Selek has been prosecuted over a 15-year period in Turkey in connection to an explosion that occurred at the Spice Bazaar, Istanbul in 1998. Tried and acquitted of all charges on three occasions (in 2006, 2008, and 2011), her most recent acquittal was amended in November 2012 by the Istanbul Heavy Penal Court No. 12, which sentenced her to life in prison on January 24, 2013. Selek's lawyers have appealed the verdict and announced plans to bring her case before the European Court of Human Rights.

Education

Selek attended the high school Lycée Notre Dame de Sion Istanbul and completed her undergraduate and graduate studies in the sociology department at Mimar Sinan Fine Arts University. In 2014 she obtained a doctorate in political science from the University of Strasbourg.

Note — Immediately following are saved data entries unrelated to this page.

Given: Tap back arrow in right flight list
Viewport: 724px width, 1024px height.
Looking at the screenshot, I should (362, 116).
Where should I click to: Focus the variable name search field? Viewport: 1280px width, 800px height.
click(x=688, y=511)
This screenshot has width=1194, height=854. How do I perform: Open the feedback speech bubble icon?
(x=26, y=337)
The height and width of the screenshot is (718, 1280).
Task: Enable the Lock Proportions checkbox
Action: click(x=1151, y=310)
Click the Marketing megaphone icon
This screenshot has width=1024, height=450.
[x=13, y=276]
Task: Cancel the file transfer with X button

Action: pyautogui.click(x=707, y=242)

Arrest, imprisonment, and release, 1998–2000

Pınar Selek was arrested on July 11, 1998, in connection to an explosion that had occurred two days prior at the Spice Bazaar, Istanbul, which had killed seven people and wounded approximately 100 others. The arrest is widely considered to have been motivated by her contact with Kurds as part of her academic research. Her work was confiscated, and she refused to name the individuals she had interviewed during the course of her research. Another suspect, Abdülmecit Öztürk, was arrested two weeks after Selek, and confessed to police that the two had carried out the bombing together, although he later recanted his statement and claimed that he had been tortured in police custody. Öztürk was later acquitted of all charges, and his statement against Selek was ruled as inadmissible.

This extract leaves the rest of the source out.